Getting a budget set up is a great accomplishment. You have identified how much money you bring in each month, how much money you spend each month, and what you do with the remaining amount. You have it in a form that makes it easy to follow month-over-month. Way to go! But, when it comes to following it, you actually feel guilty for spending. I want you to ditch guilty spending on a budget, and I’m sharing why and how.
Why you shouldn’t feel guilty about spending (when it’s in budget).

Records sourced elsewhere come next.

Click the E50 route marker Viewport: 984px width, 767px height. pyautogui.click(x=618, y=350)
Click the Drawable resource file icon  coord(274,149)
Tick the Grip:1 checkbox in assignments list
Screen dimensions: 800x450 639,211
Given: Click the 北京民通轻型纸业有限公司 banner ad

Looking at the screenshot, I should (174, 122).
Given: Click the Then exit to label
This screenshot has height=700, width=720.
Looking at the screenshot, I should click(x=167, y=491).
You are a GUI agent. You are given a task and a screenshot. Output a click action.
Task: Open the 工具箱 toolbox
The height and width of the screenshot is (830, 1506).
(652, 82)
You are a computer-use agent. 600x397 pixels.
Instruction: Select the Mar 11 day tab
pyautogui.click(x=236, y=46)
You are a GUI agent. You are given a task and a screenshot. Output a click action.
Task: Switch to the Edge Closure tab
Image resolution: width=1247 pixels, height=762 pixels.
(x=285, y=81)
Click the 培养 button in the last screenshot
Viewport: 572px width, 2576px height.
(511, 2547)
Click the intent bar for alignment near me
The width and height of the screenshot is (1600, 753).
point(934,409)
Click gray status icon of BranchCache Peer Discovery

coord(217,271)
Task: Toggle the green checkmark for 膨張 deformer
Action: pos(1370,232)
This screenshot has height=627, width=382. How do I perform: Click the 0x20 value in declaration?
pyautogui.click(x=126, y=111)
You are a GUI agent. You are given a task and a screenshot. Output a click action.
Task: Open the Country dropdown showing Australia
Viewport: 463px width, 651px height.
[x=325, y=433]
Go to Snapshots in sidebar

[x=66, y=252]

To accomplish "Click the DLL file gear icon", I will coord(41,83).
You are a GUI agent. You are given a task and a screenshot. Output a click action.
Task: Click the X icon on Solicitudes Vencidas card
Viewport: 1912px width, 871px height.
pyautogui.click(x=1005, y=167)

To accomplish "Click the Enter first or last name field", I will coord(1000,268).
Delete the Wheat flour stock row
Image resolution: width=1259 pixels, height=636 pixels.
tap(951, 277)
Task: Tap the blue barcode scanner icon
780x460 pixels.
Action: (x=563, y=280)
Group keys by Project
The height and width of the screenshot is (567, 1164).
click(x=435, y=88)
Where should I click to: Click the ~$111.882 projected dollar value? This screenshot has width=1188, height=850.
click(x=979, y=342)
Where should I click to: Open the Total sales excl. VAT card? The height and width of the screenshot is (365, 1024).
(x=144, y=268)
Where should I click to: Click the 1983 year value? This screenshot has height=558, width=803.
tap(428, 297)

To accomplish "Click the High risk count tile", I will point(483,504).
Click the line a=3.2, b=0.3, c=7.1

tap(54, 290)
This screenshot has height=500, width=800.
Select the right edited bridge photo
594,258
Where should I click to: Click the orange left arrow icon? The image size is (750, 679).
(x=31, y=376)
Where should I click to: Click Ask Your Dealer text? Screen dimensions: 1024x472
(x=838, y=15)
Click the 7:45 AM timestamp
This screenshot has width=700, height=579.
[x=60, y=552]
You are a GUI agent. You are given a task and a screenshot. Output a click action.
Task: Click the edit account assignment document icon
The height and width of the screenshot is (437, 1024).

Please notice the words in parenthesis “when it’s in budget”. Your budget should outline all of your spending, not just bills. You should account for all of your fun, recreational, and variable spending every month. When you have these numbers specified, it means you’ve thought through them and can afford them. With that being said, you should not feel bad about spending money on them!
Your budget makes sure all of your goals and responsibilities are covered, and you have free reign to do what you want with what is left over. I have clients who feel a little shame about spending that left-over amount on things they don’t really need. I tell them to ditch that shame! They earned it! They earned spending money on themselves because they’ve done everything else they were supposed to with their money.
The same would apply to you and your situation! You have made sure your goals and priorities have been covered with your income, and you shouldn’t feel bad about spending the remaining amount. You can always save it if you really don’t want to spend it. However, if you do need or what to get something for yourself, and it’s included in your budget, you should not feel guilty about buying it.
How to ditch guilty-spending on a budget
Since I’ve walked you through why you shouldn’t feel bad about spending money on discretionary things that are budgeted for, I want to show you how to get rid of that feeling. Because you know you shouldn’t feel bad, but you likely still do feel bad.
#1 Look at your budget to see if your discretionary number is too high
Maybe you feel guilty because you have too much discretionary income to spend each month. I would suggest you take a look at your budget and see. Are you spending more on “fun” things each month than what is going into savings or towards debt? If not, then maybe you should put more into savings to help make sure you don’t feel bad about spending money on yourself.
#2 Try a half and half approach
If you’ve looked at your numbers and can see that you definitely save more than you spend on fun, then great! Hopefully that makes you feel better about spending on yourself, but if not, I’d recommend the half and half approach.
This means that you take the total number you have budgeted for spending on yourself and split it in half. The first half should continue to be budgeted for fun spending and the second half should be the amount you put into savings (on top of any other savings amount you have budgeted).
You’ve already confirmed your goals and priorities are covered well above the numbers you have allocated for yourself, but you’re still feeling guilty about spending. That means you should put more into savings to ease that guilt. You can always adjust the numbers back or reduce it to 75% for fun and 25% saved, once you get to a place where you don’t feel bad about spending money on yourself.
#3 Remind yourself of your progress
When clients tell me they don’t want to spend the money they have budgeted for fun, or they feel bad about spending what was budgeted, I tell them to look at how far they’ve come. They’ve been able to pay down debt, save more than before they started working with me, and keep their spending in line with the budget that’s been created.
That is something to be proud of. That is something that justifies spending money on something just because you want it. If you feel bad about spending money on yourself, take a second to recognize how far you’ve come. Look at your progress from when you started your budgeting journey. Appreciate your efforts and know that you are still getting stuff done, even with a little fun spending!
#4 Change your outlook on money
The last thing I’d recommend to ditch guilty-spending on a budget is to change your outlook on money. Money is meant to be spent and meant to be saved. If you are saving money, you are doing what you’re supposed to. If you are spending money, you are doing what you’re supposed to.
Money comes and money goes. You have to understand that money is not meant to be “hoarded”. You will need to spend. Since you have a budget, you should feel confident in how you spend your money and what it is being spent on, even if it’s on yourself. When you think about money this way, you don’t feel as bad about watching it leave your account (if it’s budgeted, of course).
Struggling with your money and budget choices? Schedule a free consultation with me and let’s work through it together!
Related: 5 Reasons You Need to Budget for Fun
Sometimes you want to keep up your financial progress so much that you forget to take care of yourself. That just means your mind is in the right place, but follow the tips above and feel comfortable about rewarding yourself for a job well done with your budget each month! How do you feel when you spend money that is budgeted? Do you make sure to budget something for yourself every month? Share your thoughts and experiences by leaving a comment below!
2 thoughts on “How to Ditch Guilty Spending on a Budget”
I try to remind my clients of this on a regular basis. If your spending is budgeted for, don’t feel bad about it!
Hi Raya –
I agree with you. There seems to be a dichotomy which is either be on a budget and feel bad about ALL spending or completely give up and lose control.
We try to give tell people what they can safely spend with recurring expenses and savings goals already factored in. That way you can spend on what brings you value in the moment.